House Dems push IRS on tax-exempt rules

Dozens of House Democrats are urging the IRS to get the tax-exempt groups at the center of the agency’s targeting controversy out of politics altogether.

{mosads}Rep. Peter Welch (D-Vt.) and other Democratic lawmakers insist that it’s wrong to allow 501(c)(4) groups – which spent hundreds of millions of dollars in the 2012 campaign – to take part in the political process at all.

Democrats have for years called out the difference between the law and the regulations governing those groups, and have suggested a lack of clarity there contributed to the extra scrutiny the IRS gave to Tea Party groups.

The law says 501(c)(4) groups should exclusively work on promoting social welfare, while regulations say that should be their primary purpose.

The House Democrats, in their new letter to the IRS, follow up on a message they sent last June – just weeks after the targeting controversy broke.

In that letter, the Democrats asked that 501(c)(4)s be allowed at most an “insubstantial amount of work outside its social welfare mission.” Many groups currently interpret the rules to mean that a majority of their work must be on social welfare issues.

“The new regulation should completely prohibit any 501(c)(4) organization from making expenditures supporting or opposing a candidate for public office,” the Democrats added in June.

The Treasury Department and the IRS released new proposed rules in November that said that any activity for or against a candidate couldn’t be counted toward a 501(c)(4)s social welfare mission.

Those rules have so far received well over 20,000 public comments, with two weeks left on the comment period.

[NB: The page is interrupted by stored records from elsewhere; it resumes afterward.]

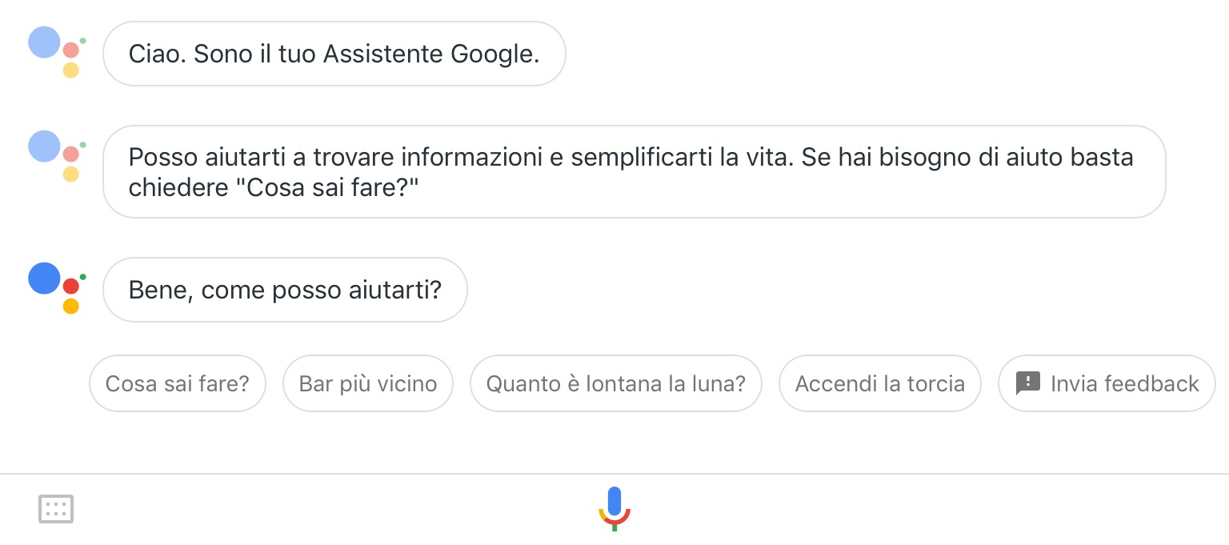Click the feedback exclamation icon
This screenshot has height=545, width=1229.
pos(1028,383)
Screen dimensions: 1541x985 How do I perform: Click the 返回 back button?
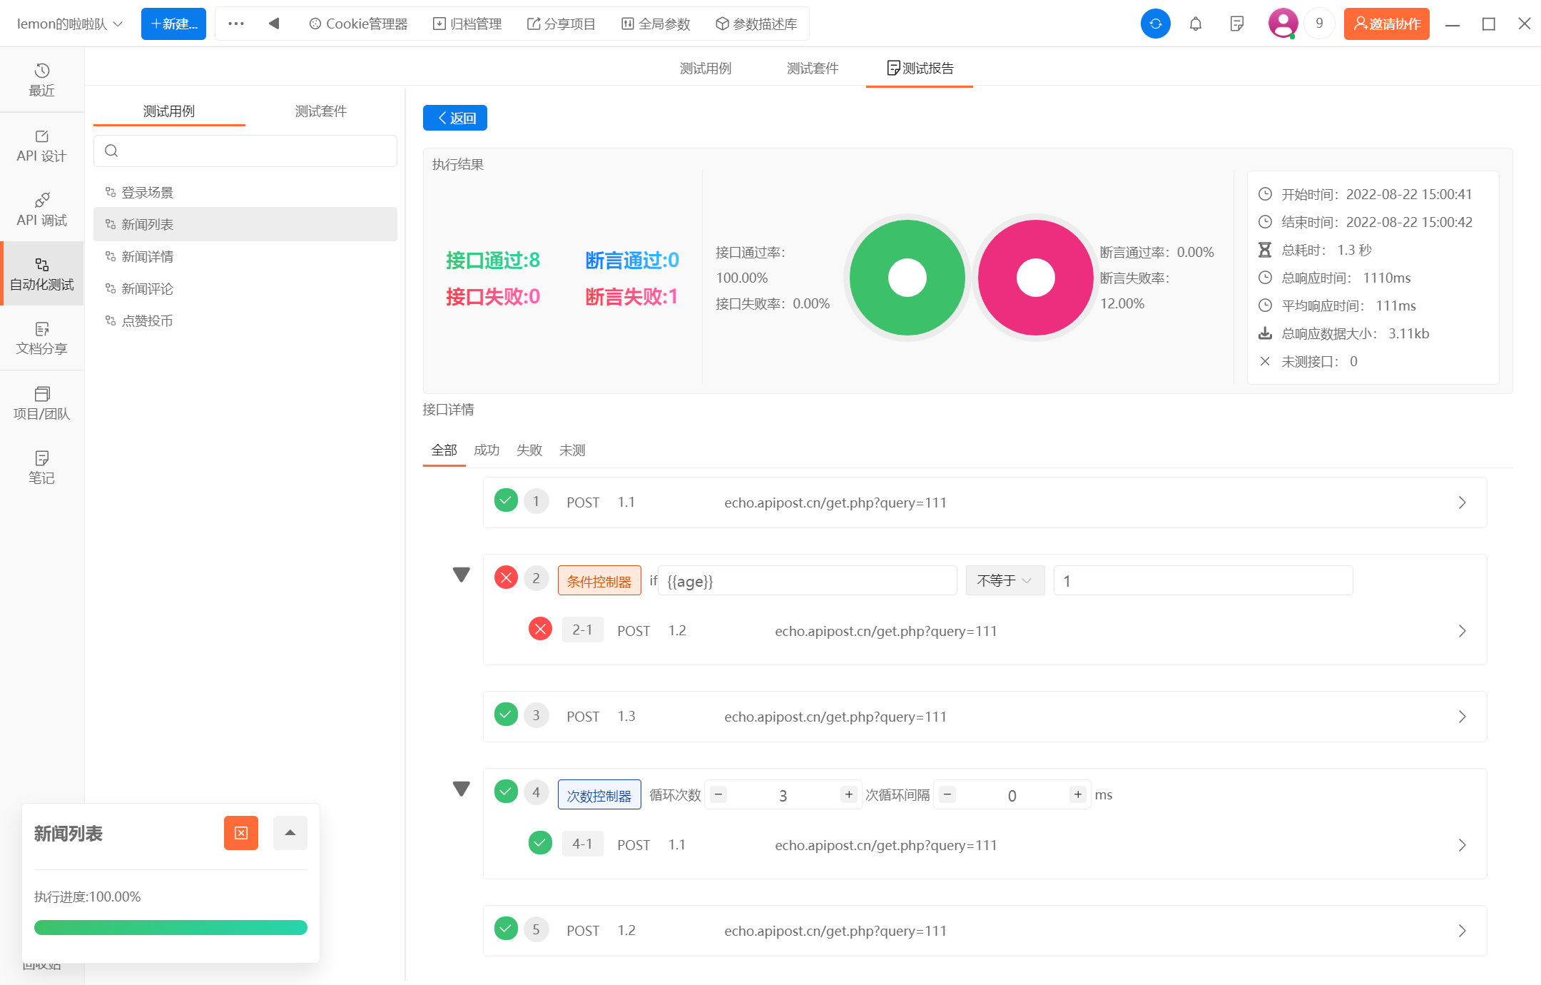point(455,118)
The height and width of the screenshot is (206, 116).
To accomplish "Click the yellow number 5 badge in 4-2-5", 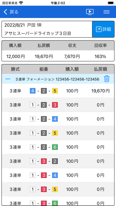I will pos(55,91).
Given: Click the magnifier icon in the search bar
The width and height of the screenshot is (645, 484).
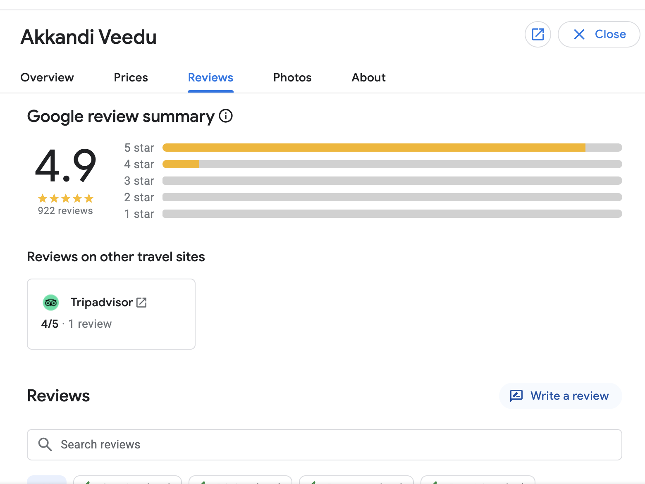Looking at the screenshot, I should [45, 444].
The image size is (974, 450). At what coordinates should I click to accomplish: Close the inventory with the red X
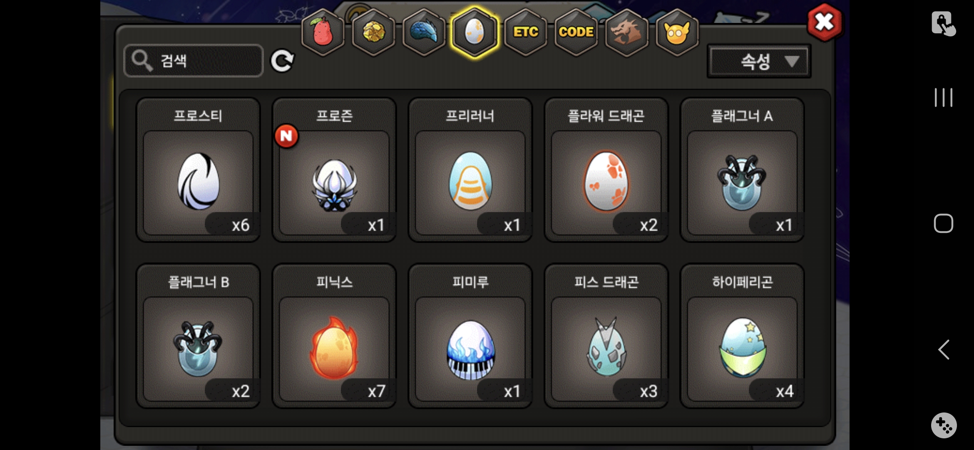click(824, 22)
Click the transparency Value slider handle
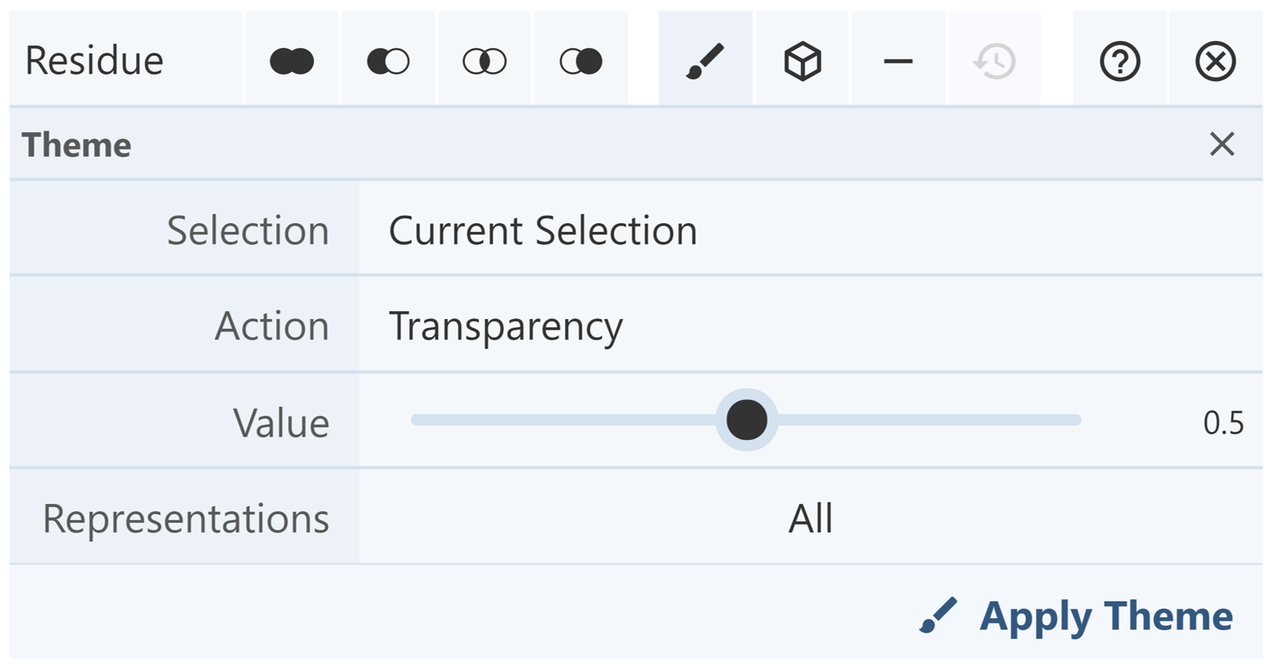Viewport: 1271px width, 667px height. [746, 421]
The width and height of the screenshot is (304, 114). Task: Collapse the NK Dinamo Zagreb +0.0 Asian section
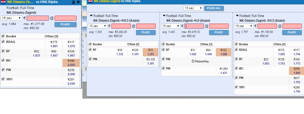coord(164,16)
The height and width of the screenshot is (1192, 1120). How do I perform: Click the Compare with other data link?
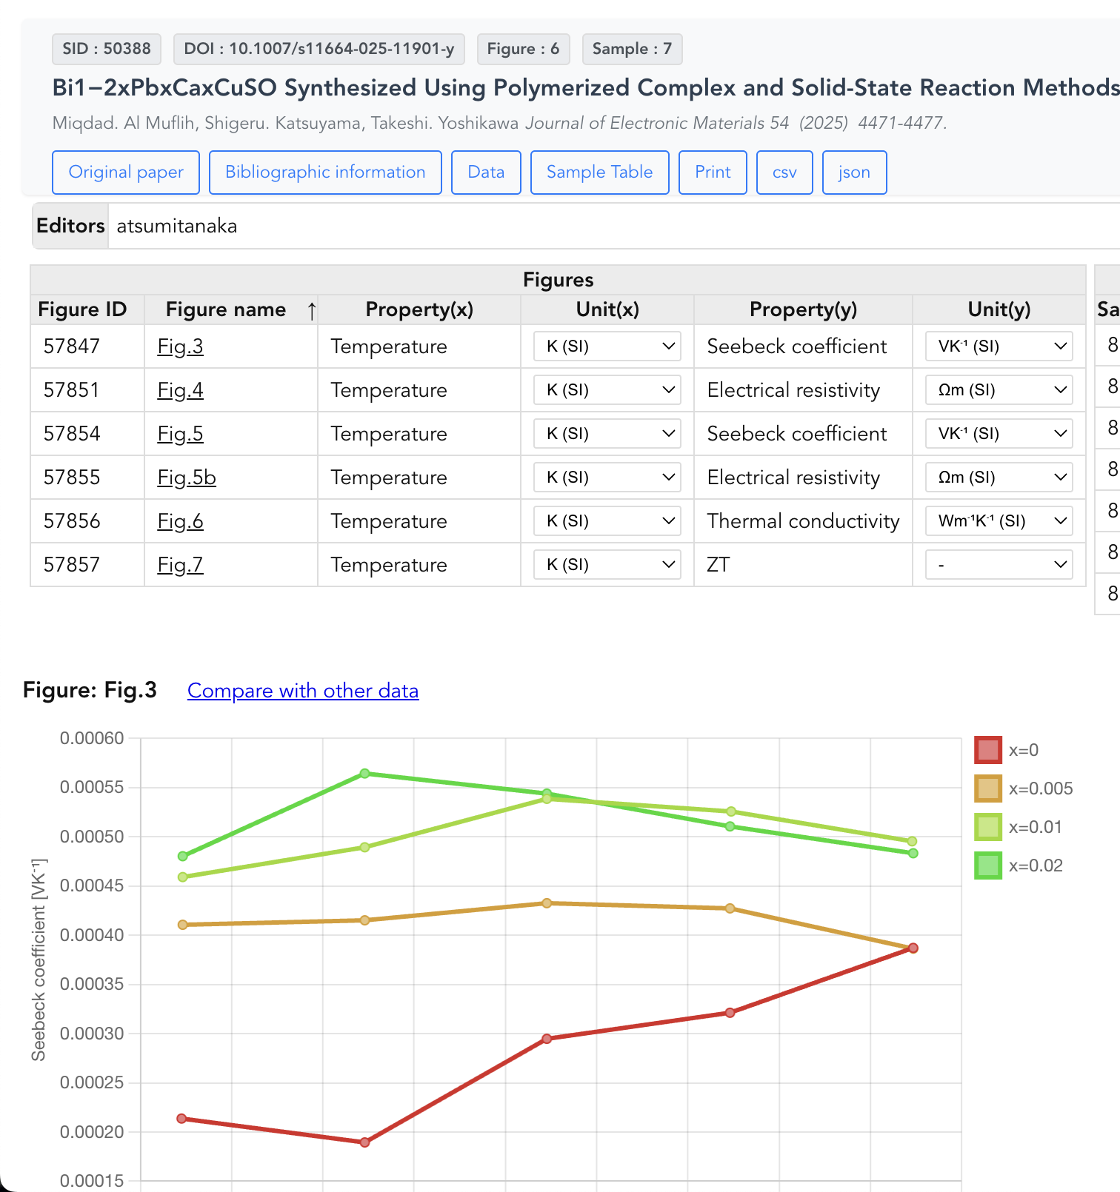pyautogui.click(x=303, y=691)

The proposed regulations don’t specify how much social welfare work a group must do to qualify for the tax exemption, instead asking for comments on that issue.

Congressional Republicans are pushing to get those rules delayed, saying they would merely institutionalize the targeting the IRS acknowledged last year. (The rules would be in place for groups across the ideological spectrum.)

The House is expected to vote on a bill from House Ways and Means Committee Chairman Dave Camp (R-Mich.) in the coming weeks that would delay the rules for a year.